Missione Life, la ricerca della felicità è nel senso dell’esistenza

di Martina Oddi

GROTTAMMARE – In scena sabato 1 giugno in un gremito Teatro delle Energie, lo spettacolo Life, saggio di fine corso degli allievi dell’Accademia di Teatro San Benedetto del Tronto, ha destato stupore e meraviglia. Sotto la guida dell’ormai conclamato Eugenio Olivieri – talentuoso regista sambenedettese che vanta un curriculum di grande risonanza – gli allievi hanno dato vita allo spettacolo della Missione per antonomasia, quella della ricerca del senso dell’esistenza.

Un improbabile cinico e sofferente astronauta si confronta nel limbo della terra di mezzo sospeso tra le stelle, tra vita e morte, con quello che crede l’oleogramma della moglie, morta suicida dopo una straziante depressione post parto.
Sarà lei a interpretare la valigia degli oggetti associati ai grandi miti dell’esplorazione – intesa come vocazione profonda – che prendono vita insieme a quei grandi protagonisti per mostrare all’incauto argonauta – partito per una missione senza ritorno perché schiacciato dal peso degli eventi, abbandonando il figlio adolescente a sé stesso – il senso più profondo della vita umana.

Dolore, sofferenza, ma anche brio e frivolezza, perché l’essere vivente in quanto umano sa essere leggero e drammatico nello stesso tempo, come una scena del Grande Lebonsky, puntualmente rievocata sul palco insieme alle altre esperienze ermeneutiche che avevano caratterizzato la vita terrena del protagonista. Ma sarà l’incontro con lo spirito della madre, morta, a dare al viaggiatore dello spazio lo stimolo che mancava per decidere di tornare sulla terra, affrontare la sua vita e dare un senso al suo destino.

Il figlio, caduto in coma dopo una crisi ipocondriaca in un’altalena emotiva con le sventure introspettive del padre, sulla terra viene accudito dalla fedele amica. Sarà destinato a salvarsi nel momento esatto in cui il padre esploratore deciderà di tornare sulla terra insieme a tutti i suoi miti, bagaglio ineludibile di conoscenza.

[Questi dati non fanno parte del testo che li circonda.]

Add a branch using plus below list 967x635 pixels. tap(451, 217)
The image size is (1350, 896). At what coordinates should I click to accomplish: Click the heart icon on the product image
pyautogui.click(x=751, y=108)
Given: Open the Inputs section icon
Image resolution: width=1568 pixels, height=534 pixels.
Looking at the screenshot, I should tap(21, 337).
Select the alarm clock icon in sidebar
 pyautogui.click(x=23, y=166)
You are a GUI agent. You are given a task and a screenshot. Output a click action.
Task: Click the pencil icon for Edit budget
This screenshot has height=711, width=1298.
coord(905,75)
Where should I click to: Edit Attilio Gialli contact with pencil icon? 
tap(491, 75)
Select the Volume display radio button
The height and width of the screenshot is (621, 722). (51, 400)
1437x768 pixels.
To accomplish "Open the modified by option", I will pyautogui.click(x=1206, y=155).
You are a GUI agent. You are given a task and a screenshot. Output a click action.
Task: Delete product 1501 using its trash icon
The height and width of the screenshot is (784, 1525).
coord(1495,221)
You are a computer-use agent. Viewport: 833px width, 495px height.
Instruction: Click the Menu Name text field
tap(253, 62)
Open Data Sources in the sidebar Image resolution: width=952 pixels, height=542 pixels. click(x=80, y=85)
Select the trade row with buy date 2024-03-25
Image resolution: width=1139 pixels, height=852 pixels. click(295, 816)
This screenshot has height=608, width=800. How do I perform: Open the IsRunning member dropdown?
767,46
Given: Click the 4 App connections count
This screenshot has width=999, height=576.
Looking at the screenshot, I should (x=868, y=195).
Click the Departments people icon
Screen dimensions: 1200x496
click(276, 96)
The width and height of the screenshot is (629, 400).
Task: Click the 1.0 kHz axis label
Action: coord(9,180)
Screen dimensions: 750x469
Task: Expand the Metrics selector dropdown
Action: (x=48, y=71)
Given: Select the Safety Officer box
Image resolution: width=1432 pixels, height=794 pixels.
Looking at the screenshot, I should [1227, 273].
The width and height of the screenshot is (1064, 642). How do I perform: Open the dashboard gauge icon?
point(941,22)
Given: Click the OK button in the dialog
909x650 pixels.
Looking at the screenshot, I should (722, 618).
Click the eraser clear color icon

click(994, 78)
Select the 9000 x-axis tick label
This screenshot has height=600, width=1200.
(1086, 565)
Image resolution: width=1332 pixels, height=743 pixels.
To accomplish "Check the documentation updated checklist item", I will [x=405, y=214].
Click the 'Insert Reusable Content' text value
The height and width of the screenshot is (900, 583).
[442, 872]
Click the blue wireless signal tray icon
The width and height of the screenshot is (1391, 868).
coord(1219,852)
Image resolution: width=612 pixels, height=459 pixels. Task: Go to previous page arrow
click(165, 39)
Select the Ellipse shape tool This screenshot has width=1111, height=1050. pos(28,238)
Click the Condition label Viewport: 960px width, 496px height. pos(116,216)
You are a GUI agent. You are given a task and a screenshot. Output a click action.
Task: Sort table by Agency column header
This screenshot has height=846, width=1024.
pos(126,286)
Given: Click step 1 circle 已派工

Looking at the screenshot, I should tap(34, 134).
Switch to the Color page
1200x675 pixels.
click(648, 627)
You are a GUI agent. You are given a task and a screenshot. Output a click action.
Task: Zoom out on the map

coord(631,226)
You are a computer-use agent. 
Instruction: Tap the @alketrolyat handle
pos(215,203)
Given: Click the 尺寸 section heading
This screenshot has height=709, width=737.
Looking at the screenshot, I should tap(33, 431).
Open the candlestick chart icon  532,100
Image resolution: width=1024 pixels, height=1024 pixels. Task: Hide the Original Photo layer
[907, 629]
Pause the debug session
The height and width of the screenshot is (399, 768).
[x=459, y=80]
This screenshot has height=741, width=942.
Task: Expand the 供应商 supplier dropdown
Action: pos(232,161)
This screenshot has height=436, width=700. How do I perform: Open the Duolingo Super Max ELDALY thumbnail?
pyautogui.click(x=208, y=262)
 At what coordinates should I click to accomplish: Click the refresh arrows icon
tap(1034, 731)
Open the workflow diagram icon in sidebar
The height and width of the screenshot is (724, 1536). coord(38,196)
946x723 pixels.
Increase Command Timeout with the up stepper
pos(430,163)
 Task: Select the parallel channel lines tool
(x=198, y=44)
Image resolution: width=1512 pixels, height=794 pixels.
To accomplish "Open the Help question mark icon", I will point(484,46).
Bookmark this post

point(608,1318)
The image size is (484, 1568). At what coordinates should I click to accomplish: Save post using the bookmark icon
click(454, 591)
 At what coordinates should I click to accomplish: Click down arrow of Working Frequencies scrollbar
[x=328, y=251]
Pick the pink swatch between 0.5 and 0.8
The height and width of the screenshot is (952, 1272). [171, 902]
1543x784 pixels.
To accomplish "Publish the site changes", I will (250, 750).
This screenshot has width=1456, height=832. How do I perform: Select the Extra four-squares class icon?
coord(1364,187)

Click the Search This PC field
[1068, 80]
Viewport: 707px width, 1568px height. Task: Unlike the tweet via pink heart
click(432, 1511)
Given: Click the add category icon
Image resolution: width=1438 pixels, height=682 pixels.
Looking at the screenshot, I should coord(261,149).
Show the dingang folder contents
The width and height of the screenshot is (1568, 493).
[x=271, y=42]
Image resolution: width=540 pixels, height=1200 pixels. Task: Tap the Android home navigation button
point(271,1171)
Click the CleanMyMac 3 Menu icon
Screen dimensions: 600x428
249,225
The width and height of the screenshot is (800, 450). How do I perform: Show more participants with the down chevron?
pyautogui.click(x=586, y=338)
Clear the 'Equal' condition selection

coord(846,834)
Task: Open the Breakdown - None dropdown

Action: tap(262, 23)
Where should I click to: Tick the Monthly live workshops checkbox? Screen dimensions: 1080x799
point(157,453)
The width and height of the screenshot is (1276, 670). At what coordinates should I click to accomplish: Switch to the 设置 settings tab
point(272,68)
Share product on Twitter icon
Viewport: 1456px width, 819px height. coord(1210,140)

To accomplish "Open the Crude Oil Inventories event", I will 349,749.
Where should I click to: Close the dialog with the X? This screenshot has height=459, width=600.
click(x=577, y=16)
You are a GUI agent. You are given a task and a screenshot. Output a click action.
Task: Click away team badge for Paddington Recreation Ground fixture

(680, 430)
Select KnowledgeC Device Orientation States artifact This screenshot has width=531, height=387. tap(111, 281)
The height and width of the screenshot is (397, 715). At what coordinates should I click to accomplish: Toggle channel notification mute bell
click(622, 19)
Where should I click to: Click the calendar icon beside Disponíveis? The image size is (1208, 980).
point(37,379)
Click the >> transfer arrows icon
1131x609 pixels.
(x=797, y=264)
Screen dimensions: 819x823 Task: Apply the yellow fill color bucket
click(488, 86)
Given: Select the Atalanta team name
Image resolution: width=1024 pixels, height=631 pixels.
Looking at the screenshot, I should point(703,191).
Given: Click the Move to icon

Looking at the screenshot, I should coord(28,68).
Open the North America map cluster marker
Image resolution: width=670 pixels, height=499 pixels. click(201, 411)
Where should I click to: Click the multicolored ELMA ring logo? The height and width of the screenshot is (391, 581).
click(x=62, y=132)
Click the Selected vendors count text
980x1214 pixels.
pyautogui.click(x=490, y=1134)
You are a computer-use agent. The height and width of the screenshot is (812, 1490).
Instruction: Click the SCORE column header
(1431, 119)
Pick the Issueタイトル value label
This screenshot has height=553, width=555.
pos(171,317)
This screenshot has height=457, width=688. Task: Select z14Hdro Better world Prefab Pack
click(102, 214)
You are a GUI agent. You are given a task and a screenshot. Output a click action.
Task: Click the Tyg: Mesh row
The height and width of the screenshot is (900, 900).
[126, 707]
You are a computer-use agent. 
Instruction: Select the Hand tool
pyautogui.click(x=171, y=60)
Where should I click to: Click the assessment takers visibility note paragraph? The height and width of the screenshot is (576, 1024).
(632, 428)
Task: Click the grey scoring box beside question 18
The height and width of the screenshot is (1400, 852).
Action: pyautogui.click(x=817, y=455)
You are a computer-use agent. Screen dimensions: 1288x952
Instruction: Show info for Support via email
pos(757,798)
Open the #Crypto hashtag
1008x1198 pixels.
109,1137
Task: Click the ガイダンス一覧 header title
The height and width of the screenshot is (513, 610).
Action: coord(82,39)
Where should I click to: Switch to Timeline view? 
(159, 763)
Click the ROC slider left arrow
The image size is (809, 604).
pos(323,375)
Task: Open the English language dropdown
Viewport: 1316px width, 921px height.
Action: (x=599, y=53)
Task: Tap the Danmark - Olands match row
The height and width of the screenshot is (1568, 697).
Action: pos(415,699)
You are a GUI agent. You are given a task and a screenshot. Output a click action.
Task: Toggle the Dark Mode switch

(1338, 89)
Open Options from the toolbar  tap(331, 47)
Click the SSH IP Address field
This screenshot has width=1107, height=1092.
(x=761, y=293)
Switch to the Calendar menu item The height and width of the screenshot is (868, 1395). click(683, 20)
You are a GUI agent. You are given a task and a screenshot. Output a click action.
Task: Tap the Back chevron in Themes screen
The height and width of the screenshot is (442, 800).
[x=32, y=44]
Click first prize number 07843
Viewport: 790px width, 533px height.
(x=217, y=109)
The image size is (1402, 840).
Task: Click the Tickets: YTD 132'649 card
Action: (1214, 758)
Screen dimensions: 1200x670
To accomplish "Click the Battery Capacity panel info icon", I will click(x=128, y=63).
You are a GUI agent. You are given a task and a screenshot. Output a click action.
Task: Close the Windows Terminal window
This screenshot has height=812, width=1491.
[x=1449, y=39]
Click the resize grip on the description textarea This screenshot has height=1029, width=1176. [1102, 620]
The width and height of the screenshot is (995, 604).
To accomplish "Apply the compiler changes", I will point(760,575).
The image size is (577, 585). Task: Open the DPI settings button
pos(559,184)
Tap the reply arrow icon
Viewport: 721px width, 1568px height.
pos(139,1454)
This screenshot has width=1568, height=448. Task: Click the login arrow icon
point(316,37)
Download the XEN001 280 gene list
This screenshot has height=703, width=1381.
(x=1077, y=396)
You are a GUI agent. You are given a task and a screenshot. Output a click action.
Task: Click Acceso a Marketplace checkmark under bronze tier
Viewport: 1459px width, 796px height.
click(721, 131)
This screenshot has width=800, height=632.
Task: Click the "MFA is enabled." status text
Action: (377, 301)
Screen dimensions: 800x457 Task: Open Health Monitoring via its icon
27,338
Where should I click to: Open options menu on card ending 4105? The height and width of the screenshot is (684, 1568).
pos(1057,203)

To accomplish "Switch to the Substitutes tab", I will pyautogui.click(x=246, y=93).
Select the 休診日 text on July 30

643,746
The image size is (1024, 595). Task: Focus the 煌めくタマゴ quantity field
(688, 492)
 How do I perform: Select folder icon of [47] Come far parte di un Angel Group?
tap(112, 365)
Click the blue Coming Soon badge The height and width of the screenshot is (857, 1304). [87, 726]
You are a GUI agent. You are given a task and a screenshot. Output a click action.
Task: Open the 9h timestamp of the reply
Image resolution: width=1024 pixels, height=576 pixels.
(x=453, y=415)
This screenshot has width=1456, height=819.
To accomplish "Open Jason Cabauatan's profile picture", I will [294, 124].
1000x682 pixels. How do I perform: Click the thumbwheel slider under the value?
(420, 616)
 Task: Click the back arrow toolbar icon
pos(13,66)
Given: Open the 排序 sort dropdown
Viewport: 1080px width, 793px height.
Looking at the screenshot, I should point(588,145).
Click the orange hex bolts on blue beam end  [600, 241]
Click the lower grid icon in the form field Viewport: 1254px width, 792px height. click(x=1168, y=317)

L’happy end però viene smorzato e relativizzato dalla conclusiva presentazione al pubblico di ciascun attore, che con nome e tono mesto associa se stesso alle paure e ai mali psicologici del nostro tempo. Una riflessione aspra ma nello stesso tempo piena di speranza, in una logica dell’essere che va oltre le debolezze umane e riconduce ogni cosa al suo posto, ogni uomo al suo destino.